Mala cosa…

José Báez Guerrero
José Báez Guerrero

Me apena que el Gobierno recule ante presiones mediáticas carentes de base científica ni real necesidad política, a menos que exista data conocida sólo por el Poder Ejecutivo que justifique “la detención inmediata de cualquier actividad relacionada con el proyecto minero Romero en la provincia de San Juan”, como anunció el lunes.

Es discutible invocar que la Ley de Medioambiente faculte a las autoridades para interrumpir irregularmente el laborioso desarrollo de ese aprovechamiento aurífero sólo en base a la apreciación subjetiva de inviabilidad porque “la población lo rechaza de manera masiva”.

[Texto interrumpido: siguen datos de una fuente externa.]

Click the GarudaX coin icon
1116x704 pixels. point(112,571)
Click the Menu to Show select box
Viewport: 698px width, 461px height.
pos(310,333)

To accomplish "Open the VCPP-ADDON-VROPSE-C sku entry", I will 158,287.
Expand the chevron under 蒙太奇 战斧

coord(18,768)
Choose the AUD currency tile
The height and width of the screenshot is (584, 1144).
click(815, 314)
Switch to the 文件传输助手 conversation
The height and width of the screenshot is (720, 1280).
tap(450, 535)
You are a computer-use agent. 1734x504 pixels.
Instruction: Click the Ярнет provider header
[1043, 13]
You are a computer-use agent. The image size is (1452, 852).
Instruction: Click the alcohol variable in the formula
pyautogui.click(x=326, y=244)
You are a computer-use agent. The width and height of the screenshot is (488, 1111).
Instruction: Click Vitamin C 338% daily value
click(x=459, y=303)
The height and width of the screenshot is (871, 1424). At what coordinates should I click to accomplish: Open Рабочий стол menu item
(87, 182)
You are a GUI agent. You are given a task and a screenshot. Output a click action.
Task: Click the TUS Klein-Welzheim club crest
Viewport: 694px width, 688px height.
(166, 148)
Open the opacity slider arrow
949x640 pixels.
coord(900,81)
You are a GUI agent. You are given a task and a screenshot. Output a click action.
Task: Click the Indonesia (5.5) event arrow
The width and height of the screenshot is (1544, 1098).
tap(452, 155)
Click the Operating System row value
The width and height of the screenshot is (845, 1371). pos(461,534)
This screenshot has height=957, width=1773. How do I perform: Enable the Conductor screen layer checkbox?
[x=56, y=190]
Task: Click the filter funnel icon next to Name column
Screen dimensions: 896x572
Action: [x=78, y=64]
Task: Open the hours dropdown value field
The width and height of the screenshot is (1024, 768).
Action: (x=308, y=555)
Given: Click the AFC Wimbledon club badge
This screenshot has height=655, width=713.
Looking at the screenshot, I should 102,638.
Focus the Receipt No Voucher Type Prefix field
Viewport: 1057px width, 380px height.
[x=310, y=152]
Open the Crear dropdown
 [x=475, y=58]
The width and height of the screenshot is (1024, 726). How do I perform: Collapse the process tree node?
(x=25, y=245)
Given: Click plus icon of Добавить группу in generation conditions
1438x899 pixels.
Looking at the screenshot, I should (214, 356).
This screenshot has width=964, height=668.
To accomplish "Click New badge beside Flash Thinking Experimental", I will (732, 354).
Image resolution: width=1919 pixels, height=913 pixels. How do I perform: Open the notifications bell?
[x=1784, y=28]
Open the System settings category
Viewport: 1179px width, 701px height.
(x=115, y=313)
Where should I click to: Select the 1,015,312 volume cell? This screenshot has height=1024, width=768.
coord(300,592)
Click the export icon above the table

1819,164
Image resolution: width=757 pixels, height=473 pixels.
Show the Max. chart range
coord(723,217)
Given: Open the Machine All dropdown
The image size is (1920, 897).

La opinión pública es tan movediza como intenso sea el interés de quienes conocen cómo opera el mercado de las ideas en un ambiente político clientelista. Basta ver que el Chapulin anti minero de San Juan es su notorio senador Félix Bautista, cuya vehemencia emocional carente de sustento científico fue valorada más por el Gobierno que los retrasados (por lentitud oficial para dar los permisos) e inconclusos estudios técnicos del riesgo medioambiental versus las posibilidades económicas.

La preocupación nacional sobre el asunto es real y legítima, no sólo por el agua sino el costo negativo de la oportunidad malograda. Sin dudas la opinión pública más seria apoyaría esta decisión gubernamental si estuviera racionalmente sustentada por un análisis técnico y científico.

El populismo y el falso dilema del costo político, han producido infames resultados negativos, como la cancelación en México en 2018 del nuevo aeropuerto capitalino que produjo una merma de casi US$70,000 millones del PIB y desconfianza que descarriló otras inversiones.

Ocurre lo mismo cada vez que algún Gobierno prefiere el relumbrón del aplauso efímero en vez del beneficio estable a largo plazo. Responder a espurias presiones, como la búsqueda de impunidad de pseudo-sindicatos del transporte o los delirios de Bautista, puede subvertir el imperio de la ley, el debido proceso y el ambiente de negocios.

Ojalá los abogados del Gobierno puedan librar al país de cualquier reclamo legítimo de los inversionistas afectados.